La producción escénica (o semiescénica) tampoco tuvo un buen momento. De hecho, la dirección actoral de los personajes estuvo adecuada, pero sin mayor novedad. Al no considerarse musicalmente los “planos sonoros”, tampoco se vio lo mismo en el escenario. Espero que no haya sido la dirección escénica la que haya determinado ‘cantar todo sobre el escenario’. A pesar de eso, durante la escena del juicio a Radamés, por ejemplo, podemos ver al Sacerdote juzgando al vacío porque el acusado no estaba ahí.

Había un Siparietto (un telón transparente) que hacía una suerte de ‘pared’ con la que se intentaba disminuir la presencia estática del Coro Nacional; no obstante, ¿si era esto entendido como una barrera visual, por qué hacer la escena del juicio con el sacerdote arriba del escenario -detrás de este telón transparente- pero sin la presencia de Radamés?

La presentación de la pareja de bailarines estuvo dentro de lo normal, aunque hubo momentos de descoordinación.

El trabajo de iluminación estuvo adecuado por momentos, pero parece que no tuvo una planificación o no estuvo bien planteado el esquema porque durante la segunda mitad de la ópera hubo varios errores como cambiar de colores constantemente.

Muy bellos los decorados colgantes que aludían al Antiguo Egipto.

Y en los aspectos menores, pero importantes para el público, fue vergonzoso ver que por un momento, antes de terminar el segundo acto, se cambie en plena función ¡¡el tamaño de la letra de los sobretítulos!!… el espectador no solo veía la ópera en el escenario, sino también veía una cómica escena de arreglos técnicos que se proyectaba arriba de la sala del Gran Teatro Nacional.

Quienes estuvieron en la última función de Aída podrán coincidir conmigo o no.
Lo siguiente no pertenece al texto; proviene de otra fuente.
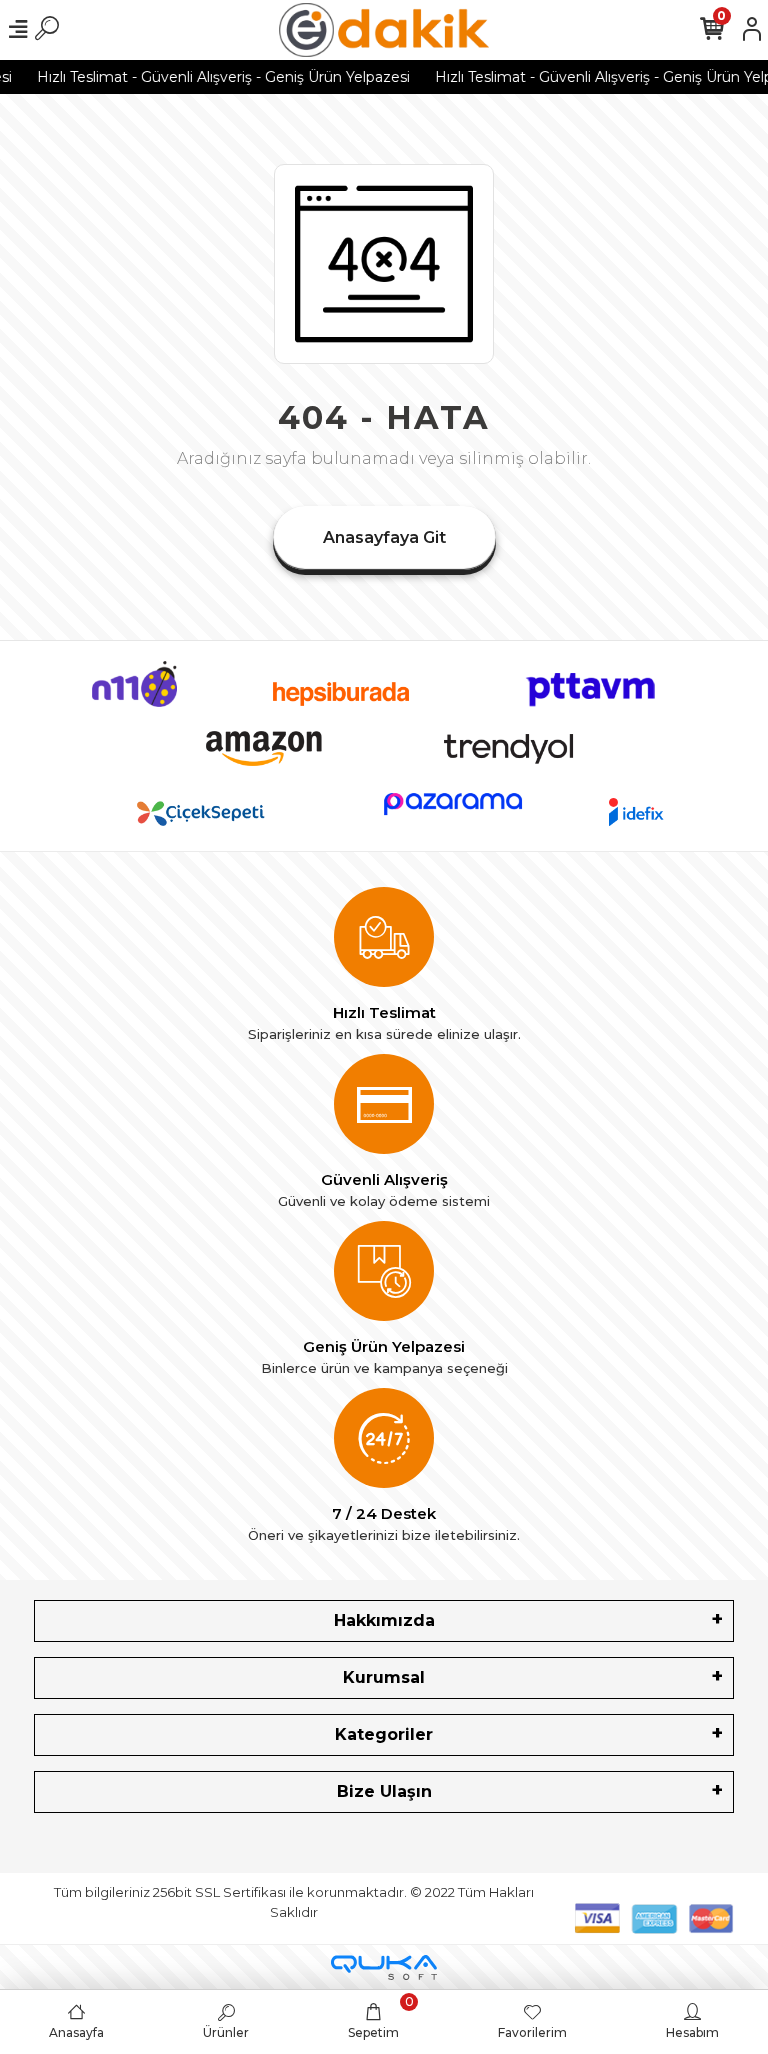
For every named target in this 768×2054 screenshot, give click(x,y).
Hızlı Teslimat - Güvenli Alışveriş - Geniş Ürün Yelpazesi (212, 77)
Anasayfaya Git (384, 537)
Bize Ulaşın (384, 1791)
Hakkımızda (384, 1620)
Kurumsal (384, 1677)
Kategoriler (384, 1734)
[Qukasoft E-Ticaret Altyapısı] (384, 1967)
Pero esta es mi percepción de cómo se deslució una presentación que prometía, según los organizadores, ser exitosa. Como dije al inicio de este texto, se reconoce y valora mucho el esfuerzo, más aún siendo una coproducción con el Gran Teatro Nacional y el Ministerio de Cultura. Pero con las vallas y el nivel de espectáculos que han dejado las presentaciones anteriores en ese escenario, se debería tener más cuidado en la etapa de pre y producción de un espectáculo. Apoyar el arte hecho en el Perú implica también cuidar y velar por su alta calidad y buena presentación ante el público.
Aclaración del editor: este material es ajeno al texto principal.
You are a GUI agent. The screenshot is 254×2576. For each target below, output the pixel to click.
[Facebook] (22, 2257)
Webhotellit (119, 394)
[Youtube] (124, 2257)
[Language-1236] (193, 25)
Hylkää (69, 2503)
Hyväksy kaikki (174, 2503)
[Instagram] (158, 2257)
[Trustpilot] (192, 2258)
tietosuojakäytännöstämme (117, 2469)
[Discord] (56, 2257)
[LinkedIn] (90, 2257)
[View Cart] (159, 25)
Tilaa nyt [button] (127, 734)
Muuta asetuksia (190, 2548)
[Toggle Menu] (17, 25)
Lo escrito aquí no va con ningún ánimo de molestar o enfurecer a nadie, sino con la finalidad de que este complicado homenaje que, muy valientemente ha asumido Romanza, cumpla y satisfaga con sus próximos programas al público limeño que, cada vez, se pone más exigente.

De esta Aída no queda más que decir que fue un buen intento.

Ficha:
Comentarios de la  última función de Aída, de Giuseppe Verdi. 12 de abril de 2013. 8:00 p.m. Gran Teatro Nacional del Perú. Maria Pia Piscitelli (Aída), María Luján Mirabelli (Amneris), José Azócar (Radamés), Giuseppe Altomare (Amonasro), Homero Pérez-Miranda (Ramfis), Carlos Martínez (Il Re), Rosa Parodi (Sacerdotisa), Dángelo Díaz (Mensajero). Orquesta Sinfónica Nacional del Perú. Dirección musical: Reinaldo Censabella. Coro Nacional del Perú, director: Javier Súnico. Coordinación escénica: Emilio Montero. Diseños escenográficos: José Sialer.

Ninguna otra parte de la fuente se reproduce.